而任競年的各樣手續也都辦差不多了,這中間還抽空跑回去廊坊,參加了抗洪表彰大會,並接受了抗洪英雄的大獎狀。

顧舜華帶着孩子也跟着去了,不爲別的,就圖讓孩子看看他們的父親是什麼樣的人,將來無論有沒有文化,也無論幹哪一行,都得知道做一個頂天立地的人。

當接受表彰的時候,主席臺上還特意講了任競年的事蹟,被人家這麼一講,顧舜華才知道這裡面的驚險根本不是任競年說的那樣,他太輕描淡寫了,其實就差那麼一點,他可能就光榮了。

光榮了,是挺好的一個詞,外人一看就覺得了不起,但家屬聽了就是痛和心酸。

不過兩個孩子不懂,兩個孩子驕傲又自豪,把手掌都拍紅了,他們覺得自己爸爸是英雄,他們兩隻眼閃爍着崇拜,激動得差點跳起來。

顧舜華看着這兩個孩子,再看看領獎臺上英挺的男人,也是忍不住笑了。

不過怎麼樣,反正結果是真好。

領完獎後,領導還特意過來見了顧舜華,和她握手,大力地讚揚,又說起他們單位採買的西瓜醬,認爲非常好:“以後可以繼續合作。
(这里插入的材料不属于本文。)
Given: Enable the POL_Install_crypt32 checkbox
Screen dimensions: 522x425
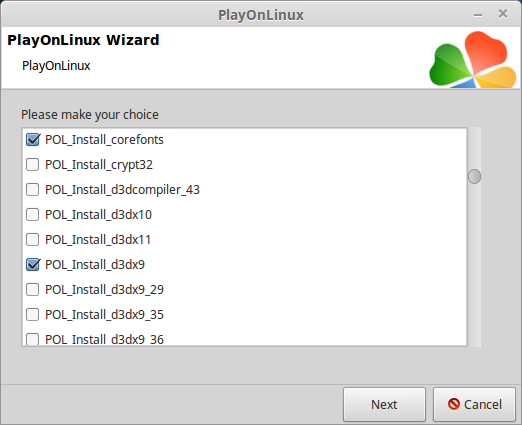Looking at the screenshot, I should coord(33,165).
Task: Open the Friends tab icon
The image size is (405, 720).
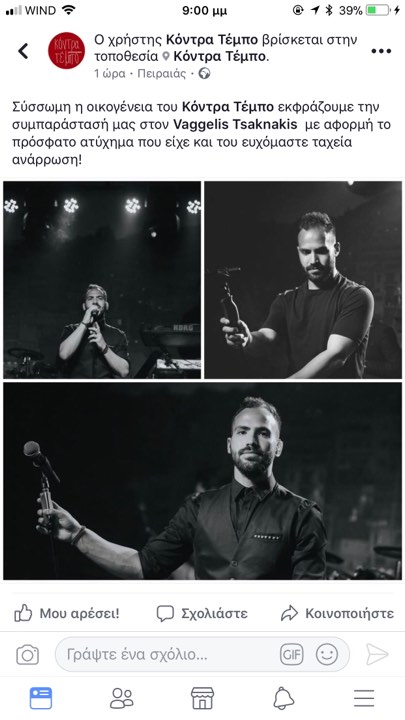Action: 122,698
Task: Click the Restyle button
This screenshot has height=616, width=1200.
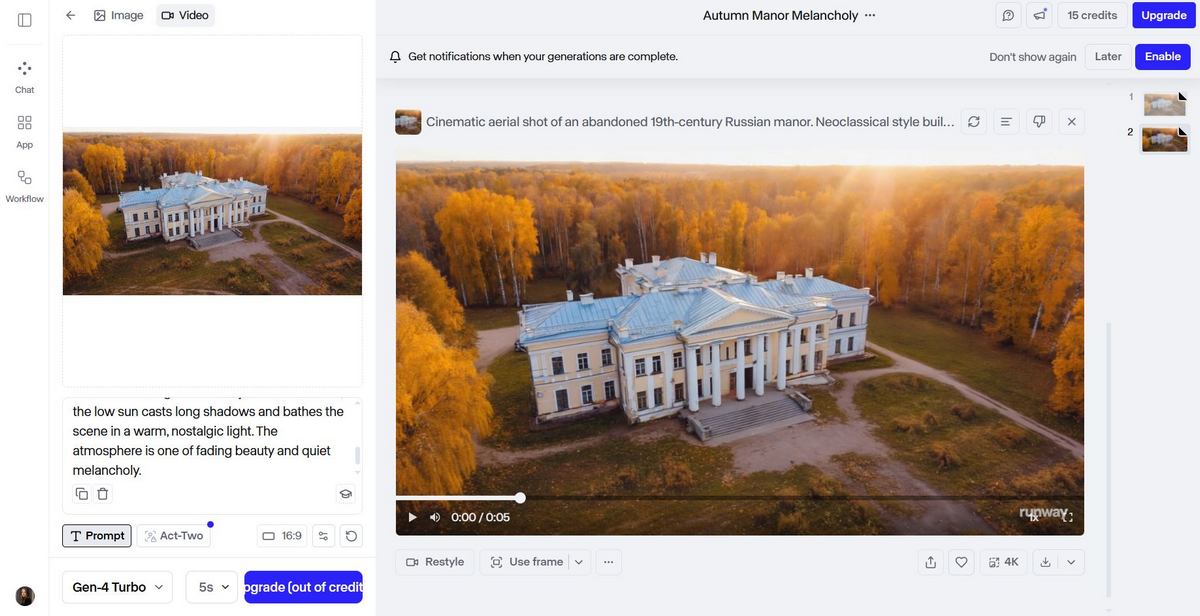Action: [435, 562]
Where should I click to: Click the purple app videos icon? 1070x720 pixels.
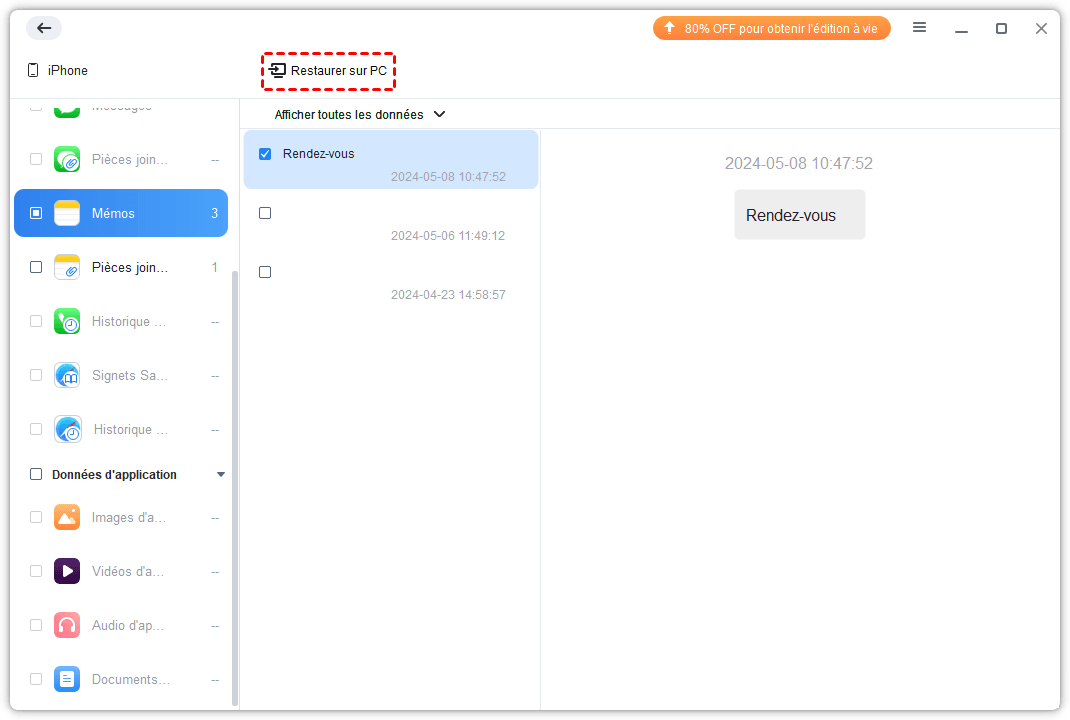67,571
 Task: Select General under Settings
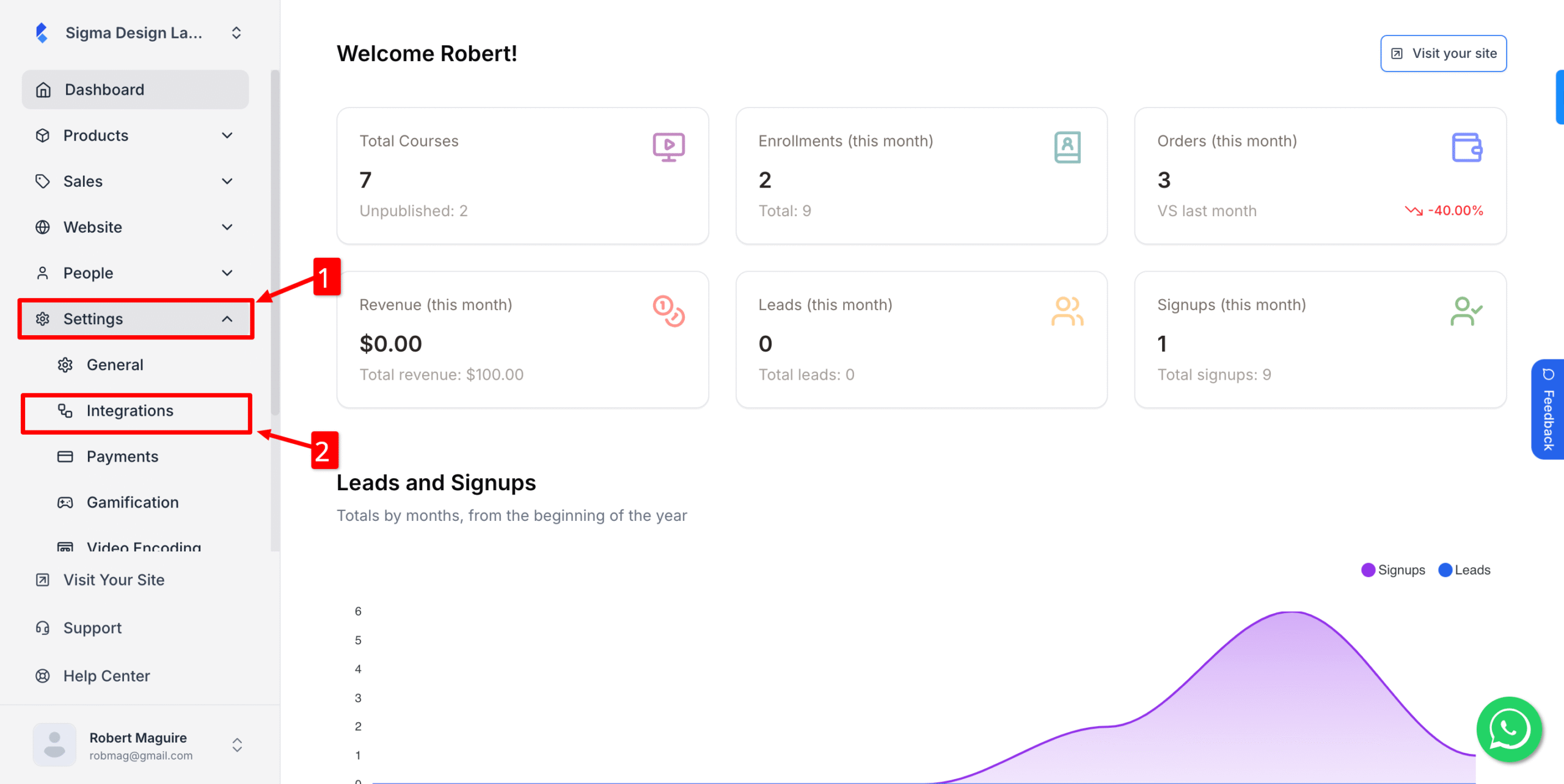(115, 365)
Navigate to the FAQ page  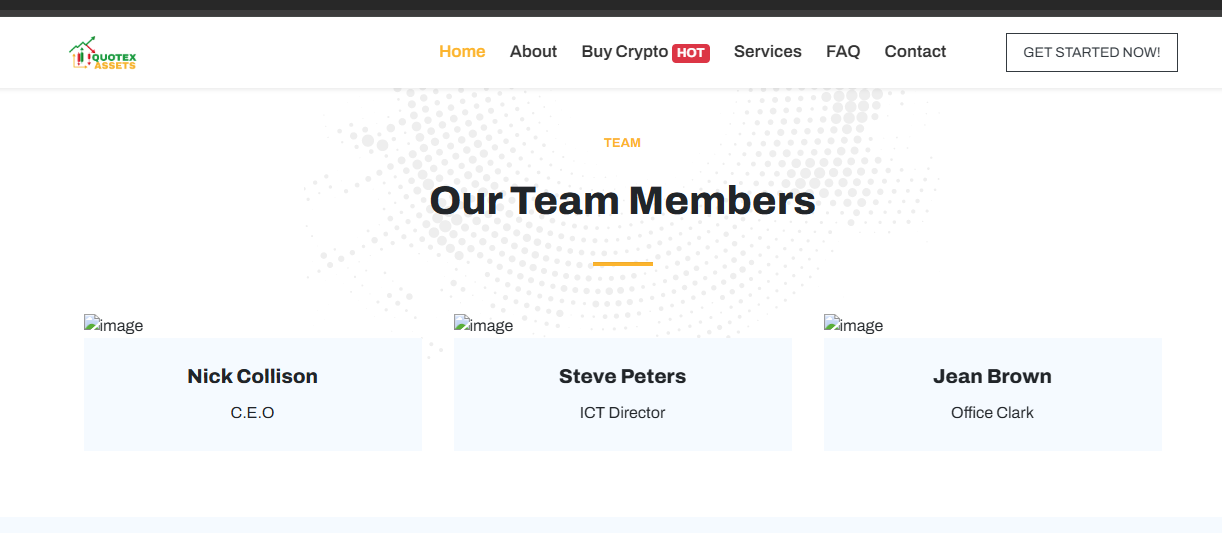tap(842, 52)
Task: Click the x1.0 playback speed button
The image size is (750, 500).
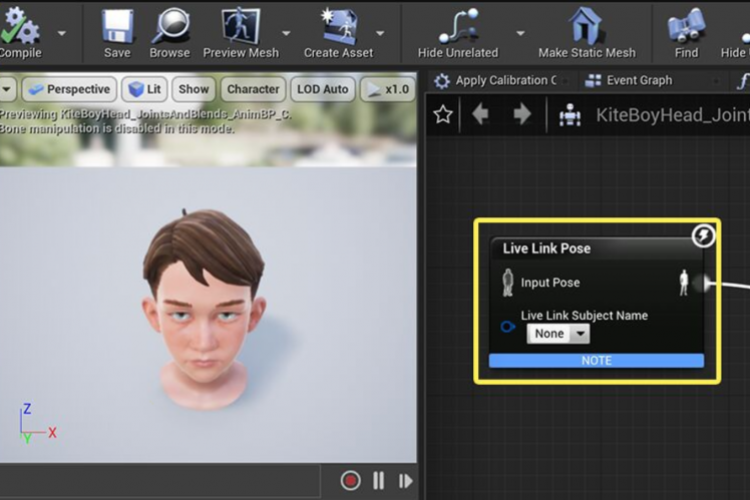Action: coord(386,89)

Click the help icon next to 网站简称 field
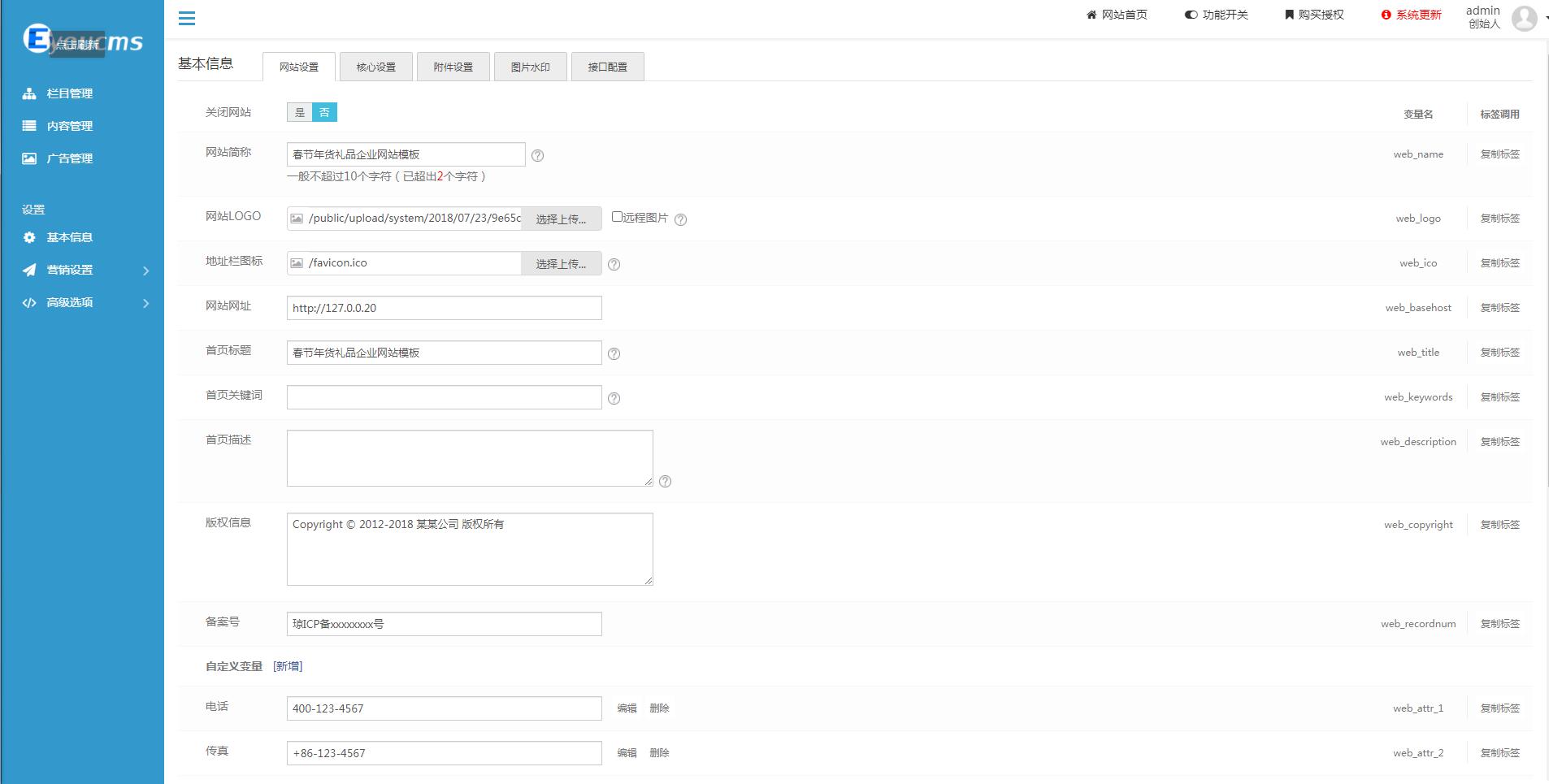[537, 155]
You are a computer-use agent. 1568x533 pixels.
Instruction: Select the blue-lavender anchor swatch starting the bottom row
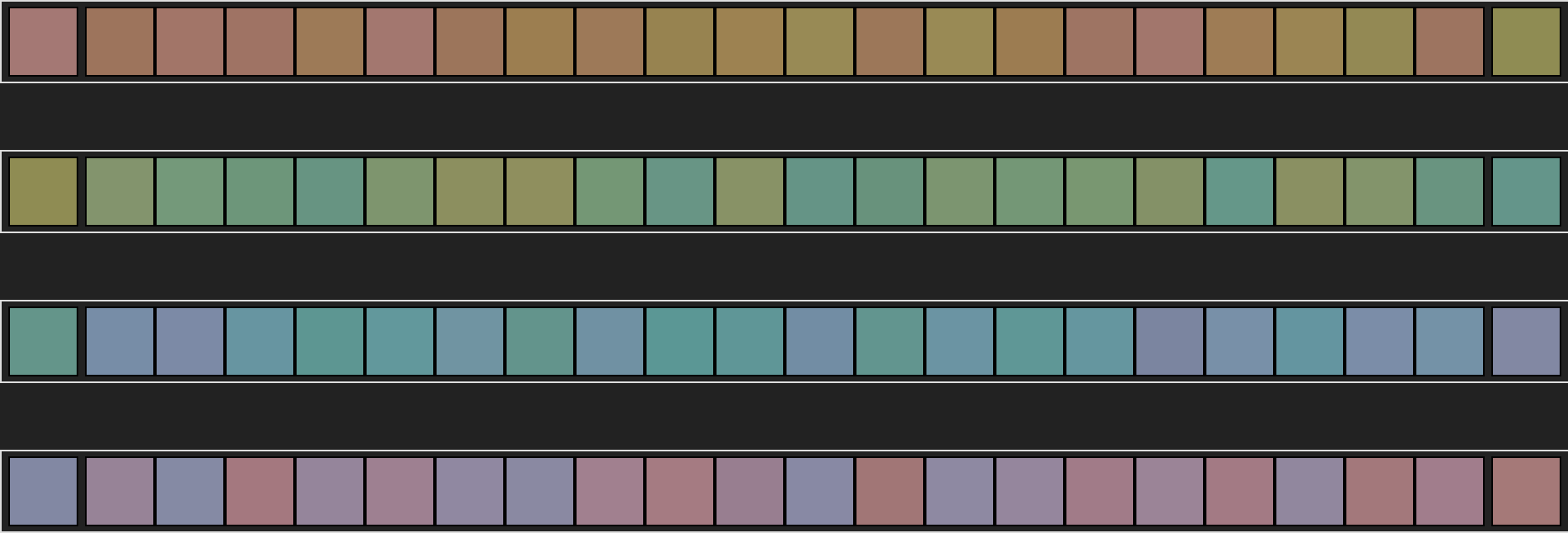pyautogui.click(x=43, y=491)
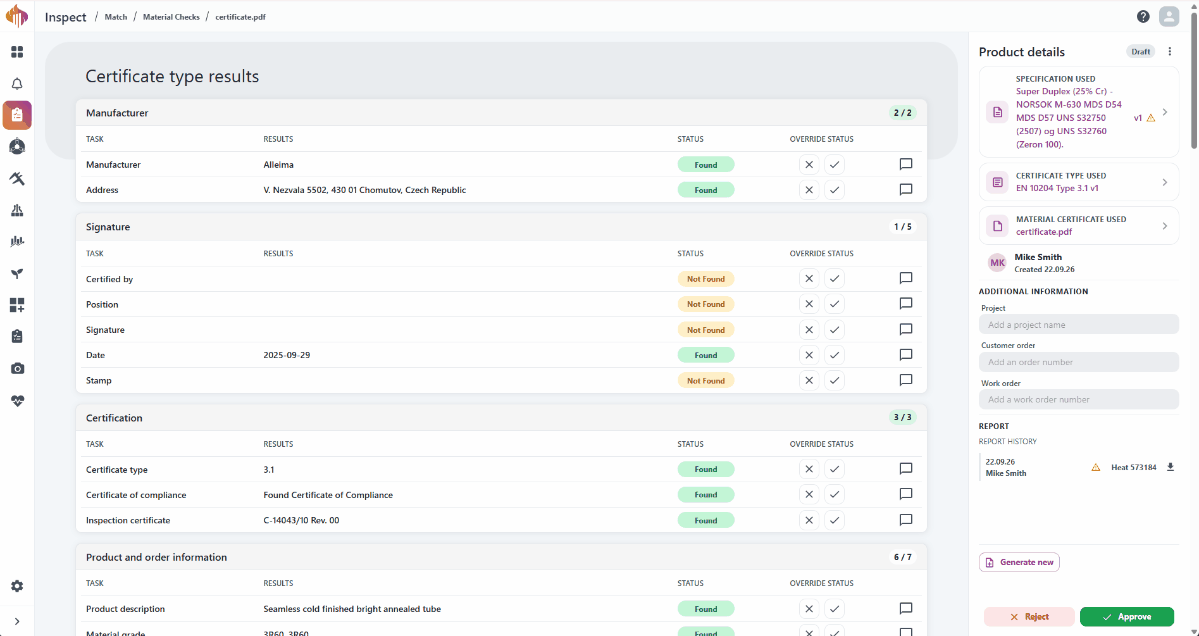This screenshot has width=1199, height=636.
Task: Open product details three-dot menu
Action: 1169,52
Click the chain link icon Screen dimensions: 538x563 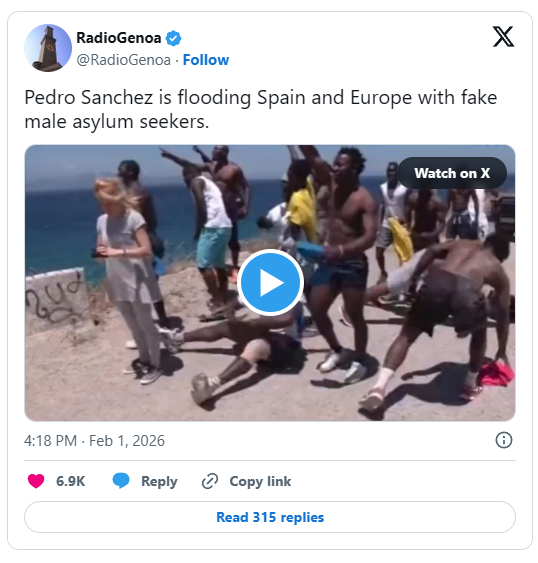point(210,481)
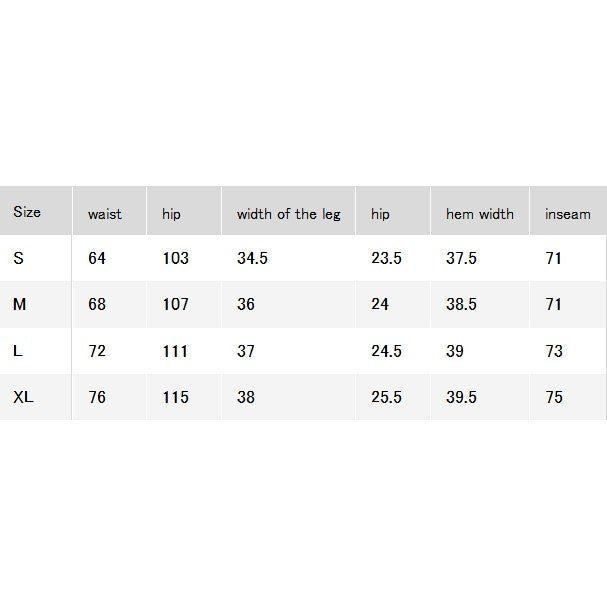Click the value 24.5 in L row

tap(386, 351)
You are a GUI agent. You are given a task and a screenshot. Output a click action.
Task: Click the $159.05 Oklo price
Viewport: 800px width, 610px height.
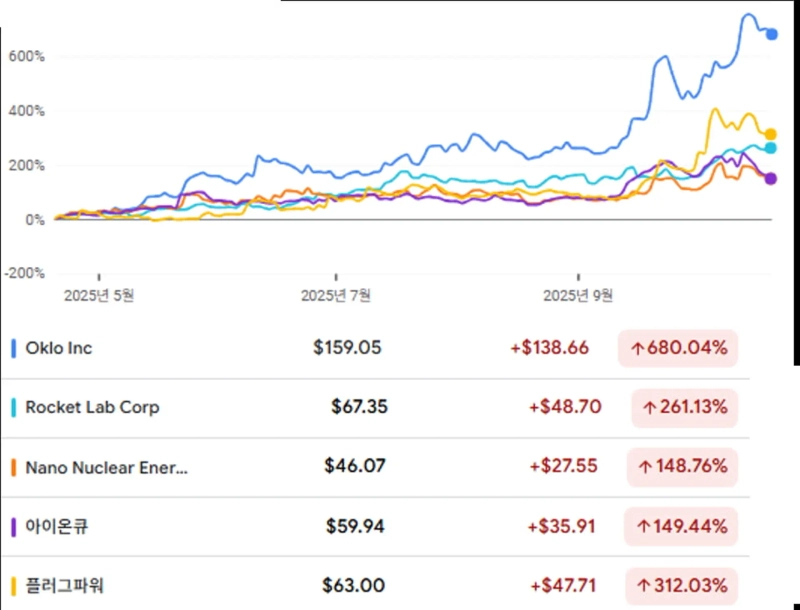[347, 348]
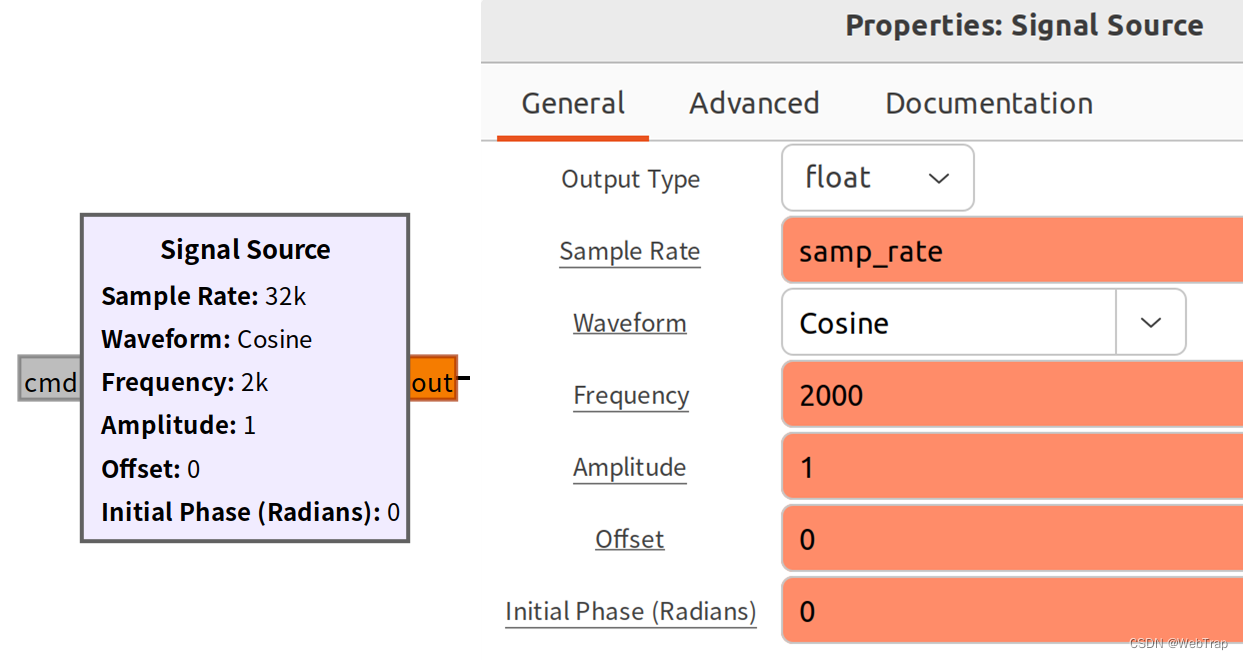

”

顧舜華當然樂意了,好好維護,這以後就是大主顧。

從廊坊回來的路上,說說笑笑的,一家子都特別高興,感覺沒多久就到家了,走進大柵欄衚衕的時候,任競年突然道:“從廊坊到大柵欄,平時覺得這路挺長的,現在竟然沒多久就到了。”

顧舜華便笑他:“總算也有你犯傻的時候!”

其實一家子說說笑笑地走,當然就覺得時候短了,人就是這樣,快樂的時光很容易過。

用大雜院以前老人的話說“有吃有喝,日子過得快着呢”。

回來後,顧舜華去上班,誰知道也是該着她最近時運好,什麼好事都往一處趕,牛得水和她提出來最近飲食公司打算推薦上學的事:“咱們飲食公司雖然是幹勤行的,但是也得提高文化水平,所以我們單位現在也有幾個推薦名額,推薦的學校是中國廣播電視大學的分校,當然了,這學校學出來學歷和人家正經高考進去的不一樣,但也是國家承認的,以後憑職稱有用,我打算把你推薦上去。”

顧舜華聽到這消息,都沒反應過來。

這可真是正要上房就有人遞梯子,她才聽雷永泉媽媽提了這大學分校的事,結果飲食公司就有這機會了。

牛得水看她這樣,還以爲她不想:“嗨,你也別多想,要是不想去,那到時候再說唄,我換別人推也行。”

顧舜華忙道:“牛叔,我想去,我想去啊!推薦我吧!”

牛得水也是一愣,這麼激動?

顧舜華:“我正想着能學習進步呢!”

牛得水:“那敢情好,其實咱們飯店也沒別人特想去,想去的也不夠格被推薦,你願意去,那就推薦你。”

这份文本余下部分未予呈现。